Okay, this issue is one I have done a lot of research on and feel I have a good understanding on the topic of pricing cookies. I will begin by saying what something is worth and what people are willing to pay are two totally different things.

The biggest and most important part of the equation is your labour, and your time is worth something! Callye (Sugarbelle) has touched on this topic a couple of times now and she has said a few times now that under valuing the price of your products hurts everyone. If everyone valued their work accordingly, then we would all feel like we were actually being paid as apposed to giving the product away for next to nothing. You can’t make money that way! I am now going to quote something Callye wrote on her facebook page in August, 2010 in a discussion thread regarding pricing. I printed it out to refer to when I’m feeling discouraged…..

“I wouldn’t go less than $30-$40 a dozen. If I were to sell for $25, if you calculate material and time spent, I make $1.87 an hour. I am just not willing to miss t-ball games, and going to bed at a reasonable hour or spending time with my kids for any less than that. Check out Eleni’s of New York.

Also, if you shoot low, you kind of shoot yourself in the foot. Once you gain experience you will want to charge more for your “expertise”. However, if you charge $40 and Mary Jane down the block charges $15, you’re pretty much, for lack of a better word, screwed, so, you will have one of two options, charge the lower price, or not sell at all. And NO ONE likes to work for nothing. I would suggest that instead of thinking as other bakers as competition, you think of each other as a united front. In most cases competition is something like baking is perceived. ESPECIALLY if you are a small bake at home operation. Even if you worked 60 hours a week, there is NO way you can take care of an entire town, small or large. There’s always enough to go around. The idea is if you band together and set a precedent, then you ALL win.

In a nutshell, you are WORTH the money. Cookies are kind of like cars…. The ones from a warehouse type store is the 2001 Honda from the used lot. It’s good, it will serve it’s purpose. Hand decorated, custom cookies are a Lexus, a luxury, or splurge. Some people won’t drive a Lexus, actually MANY won’t, but there are always those who will, and that is the market you are shooting for. I know MANY, MANY people would disagree with me, but the ones who do have probably NEVER sat and worked for 10 hours on 24 cookies, or paid $5 for a little tiny container of luster dust etc."

She goes on to say check out Esty for pricing info and google bakeries.
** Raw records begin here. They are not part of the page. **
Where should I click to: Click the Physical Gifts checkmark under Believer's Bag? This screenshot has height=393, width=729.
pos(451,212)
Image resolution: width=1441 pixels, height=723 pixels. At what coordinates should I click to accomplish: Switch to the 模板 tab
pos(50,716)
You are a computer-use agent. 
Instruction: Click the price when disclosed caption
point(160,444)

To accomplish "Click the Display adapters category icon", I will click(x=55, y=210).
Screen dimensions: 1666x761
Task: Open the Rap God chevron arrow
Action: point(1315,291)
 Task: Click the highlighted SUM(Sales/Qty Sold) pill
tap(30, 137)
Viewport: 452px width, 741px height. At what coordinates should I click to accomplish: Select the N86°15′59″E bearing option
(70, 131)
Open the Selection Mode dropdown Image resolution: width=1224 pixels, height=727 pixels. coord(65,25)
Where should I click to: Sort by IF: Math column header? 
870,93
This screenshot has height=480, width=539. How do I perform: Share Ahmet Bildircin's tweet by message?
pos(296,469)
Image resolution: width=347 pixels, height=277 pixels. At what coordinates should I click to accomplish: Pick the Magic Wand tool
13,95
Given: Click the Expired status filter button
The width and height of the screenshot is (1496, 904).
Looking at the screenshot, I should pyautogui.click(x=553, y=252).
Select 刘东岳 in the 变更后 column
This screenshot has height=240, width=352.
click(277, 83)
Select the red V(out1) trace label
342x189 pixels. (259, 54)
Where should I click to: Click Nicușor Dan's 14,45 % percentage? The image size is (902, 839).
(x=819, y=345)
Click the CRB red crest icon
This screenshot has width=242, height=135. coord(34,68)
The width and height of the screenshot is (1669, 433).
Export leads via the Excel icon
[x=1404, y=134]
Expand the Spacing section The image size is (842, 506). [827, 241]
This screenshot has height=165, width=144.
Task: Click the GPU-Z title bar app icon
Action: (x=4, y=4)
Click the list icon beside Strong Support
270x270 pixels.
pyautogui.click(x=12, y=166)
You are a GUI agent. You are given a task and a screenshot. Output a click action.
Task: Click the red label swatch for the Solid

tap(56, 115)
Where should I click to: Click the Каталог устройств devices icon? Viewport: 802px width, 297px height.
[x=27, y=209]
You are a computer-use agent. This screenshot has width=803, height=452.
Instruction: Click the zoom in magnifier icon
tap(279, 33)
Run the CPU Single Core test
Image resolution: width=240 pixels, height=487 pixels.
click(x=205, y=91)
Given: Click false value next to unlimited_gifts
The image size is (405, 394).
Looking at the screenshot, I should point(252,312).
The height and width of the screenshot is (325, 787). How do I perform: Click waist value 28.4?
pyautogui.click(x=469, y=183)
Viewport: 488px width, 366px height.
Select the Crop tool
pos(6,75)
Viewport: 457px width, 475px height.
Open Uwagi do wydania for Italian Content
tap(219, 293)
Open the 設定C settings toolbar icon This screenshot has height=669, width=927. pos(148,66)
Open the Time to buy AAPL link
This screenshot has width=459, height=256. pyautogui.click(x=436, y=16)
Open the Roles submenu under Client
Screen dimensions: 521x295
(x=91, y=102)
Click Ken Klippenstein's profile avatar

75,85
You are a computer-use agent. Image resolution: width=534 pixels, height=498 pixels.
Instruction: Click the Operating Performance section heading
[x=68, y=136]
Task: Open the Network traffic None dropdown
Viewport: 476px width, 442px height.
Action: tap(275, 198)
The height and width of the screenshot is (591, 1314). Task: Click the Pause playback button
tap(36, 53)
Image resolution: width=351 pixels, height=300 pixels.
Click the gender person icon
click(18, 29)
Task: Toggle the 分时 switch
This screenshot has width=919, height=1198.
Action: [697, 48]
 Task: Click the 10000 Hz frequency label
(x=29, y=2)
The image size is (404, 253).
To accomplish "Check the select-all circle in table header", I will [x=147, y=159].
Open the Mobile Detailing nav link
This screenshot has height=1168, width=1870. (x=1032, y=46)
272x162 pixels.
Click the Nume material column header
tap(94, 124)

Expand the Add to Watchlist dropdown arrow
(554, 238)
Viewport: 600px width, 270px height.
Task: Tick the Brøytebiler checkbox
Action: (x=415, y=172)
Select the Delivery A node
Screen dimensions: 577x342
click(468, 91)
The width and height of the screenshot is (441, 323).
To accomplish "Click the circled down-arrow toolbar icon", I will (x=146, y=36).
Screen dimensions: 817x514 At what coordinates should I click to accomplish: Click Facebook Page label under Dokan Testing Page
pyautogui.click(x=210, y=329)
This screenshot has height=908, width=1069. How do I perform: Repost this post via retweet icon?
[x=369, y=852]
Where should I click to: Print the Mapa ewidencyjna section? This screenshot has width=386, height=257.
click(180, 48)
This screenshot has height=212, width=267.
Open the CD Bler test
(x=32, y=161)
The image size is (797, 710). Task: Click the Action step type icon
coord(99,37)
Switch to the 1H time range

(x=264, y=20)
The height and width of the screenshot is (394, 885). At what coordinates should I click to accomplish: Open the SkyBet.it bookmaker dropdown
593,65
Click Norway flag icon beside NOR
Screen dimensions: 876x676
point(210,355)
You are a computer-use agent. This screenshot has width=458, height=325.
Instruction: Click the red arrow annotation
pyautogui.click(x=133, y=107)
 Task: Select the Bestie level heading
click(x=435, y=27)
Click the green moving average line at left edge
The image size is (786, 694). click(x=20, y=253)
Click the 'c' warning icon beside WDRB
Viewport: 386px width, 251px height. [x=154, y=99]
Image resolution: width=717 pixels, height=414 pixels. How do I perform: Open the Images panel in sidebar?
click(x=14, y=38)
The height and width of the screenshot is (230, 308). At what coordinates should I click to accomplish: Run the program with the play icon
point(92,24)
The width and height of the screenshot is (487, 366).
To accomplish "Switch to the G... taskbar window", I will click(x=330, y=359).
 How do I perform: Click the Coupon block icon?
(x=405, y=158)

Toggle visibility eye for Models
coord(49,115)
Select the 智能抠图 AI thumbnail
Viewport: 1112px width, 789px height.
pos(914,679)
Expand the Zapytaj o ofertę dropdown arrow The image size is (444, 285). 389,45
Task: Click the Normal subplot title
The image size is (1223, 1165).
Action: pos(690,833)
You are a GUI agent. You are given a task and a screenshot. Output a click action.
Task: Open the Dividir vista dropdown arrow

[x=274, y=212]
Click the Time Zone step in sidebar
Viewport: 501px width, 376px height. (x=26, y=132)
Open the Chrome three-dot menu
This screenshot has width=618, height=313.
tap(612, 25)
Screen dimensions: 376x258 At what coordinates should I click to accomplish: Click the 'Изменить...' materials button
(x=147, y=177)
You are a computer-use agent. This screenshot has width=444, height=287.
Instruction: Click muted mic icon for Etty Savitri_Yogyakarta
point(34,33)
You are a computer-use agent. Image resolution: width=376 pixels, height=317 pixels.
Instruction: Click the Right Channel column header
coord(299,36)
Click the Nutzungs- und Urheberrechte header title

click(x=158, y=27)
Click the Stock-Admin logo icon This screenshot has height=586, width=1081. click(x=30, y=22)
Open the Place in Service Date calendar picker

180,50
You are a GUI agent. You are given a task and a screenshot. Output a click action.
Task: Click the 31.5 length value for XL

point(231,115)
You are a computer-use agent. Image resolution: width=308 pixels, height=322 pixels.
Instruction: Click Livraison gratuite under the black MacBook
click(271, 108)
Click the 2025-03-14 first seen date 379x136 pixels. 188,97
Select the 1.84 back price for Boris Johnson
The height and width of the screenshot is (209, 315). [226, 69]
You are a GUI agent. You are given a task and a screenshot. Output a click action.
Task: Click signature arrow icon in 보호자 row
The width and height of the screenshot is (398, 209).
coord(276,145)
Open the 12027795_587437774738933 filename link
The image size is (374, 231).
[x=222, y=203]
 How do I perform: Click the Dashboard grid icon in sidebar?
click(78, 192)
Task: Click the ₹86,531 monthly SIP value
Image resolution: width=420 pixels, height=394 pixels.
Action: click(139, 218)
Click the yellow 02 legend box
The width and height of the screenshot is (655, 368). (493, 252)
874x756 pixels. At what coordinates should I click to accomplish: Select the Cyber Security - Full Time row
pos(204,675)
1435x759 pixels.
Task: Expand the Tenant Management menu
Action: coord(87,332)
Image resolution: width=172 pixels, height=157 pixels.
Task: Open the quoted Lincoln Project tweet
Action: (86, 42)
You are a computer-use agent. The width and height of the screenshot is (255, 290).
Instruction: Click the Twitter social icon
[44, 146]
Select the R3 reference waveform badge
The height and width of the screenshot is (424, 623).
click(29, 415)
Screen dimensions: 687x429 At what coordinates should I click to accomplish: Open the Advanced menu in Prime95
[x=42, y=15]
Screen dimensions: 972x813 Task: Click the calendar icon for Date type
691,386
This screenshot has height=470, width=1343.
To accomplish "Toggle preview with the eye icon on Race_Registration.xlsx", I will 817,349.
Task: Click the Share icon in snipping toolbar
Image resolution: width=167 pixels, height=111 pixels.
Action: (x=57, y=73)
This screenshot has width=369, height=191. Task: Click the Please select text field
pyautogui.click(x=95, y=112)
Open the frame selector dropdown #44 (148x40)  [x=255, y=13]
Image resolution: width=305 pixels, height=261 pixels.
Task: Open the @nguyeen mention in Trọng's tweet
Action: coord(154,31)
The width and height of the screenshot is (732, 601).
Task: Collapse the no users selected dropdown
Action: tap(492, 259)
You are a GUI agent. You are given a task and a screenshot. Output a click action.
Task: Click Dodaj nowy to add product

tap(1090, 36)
And while she acknowledges that this sounds “harsh”, the advice is sound.

There is definitely a market for decorated cookies. It’s just a matter of finding the right people in the right area. That’s where the internet helps. You can come into contact with a large variety of people and incomes. Don’t back down and sell yourself short! This isn’t just a skill. It requires patience, talent and lots and lots of practice! And we won’t even talk about the cost of all of the tools of the trade, and the hidden cost of electricity, and wear and tear on appliances etc. If people do not think your tasty, well decorated cookie is worth it, they can find a platter of ho-hum cookies somewhere but it won’t come close to comparing to a well decorated cookie where people rave about them and don’t want to eat it because it’s so pretty!

I read an article that stated "You are not calculating the value in the same way your buyer is. You cannot sell the price according to what YOU would pay, because you’d pay nothing – you already know how to achieve the outcome you want.

So set the price in line with the outcome, and find ways to deliver it so you’re proud of how easy it is to make the money". (

Okay, I’ll step off my soap box now. But before I do, I should add that I am really struggling with the idea of selling “Lexus” cookies as well. I am very uncomfortable with valuing myself and my work at a reasonable price and I have absolutely no idea how to tap into the Lexus market whatsoever!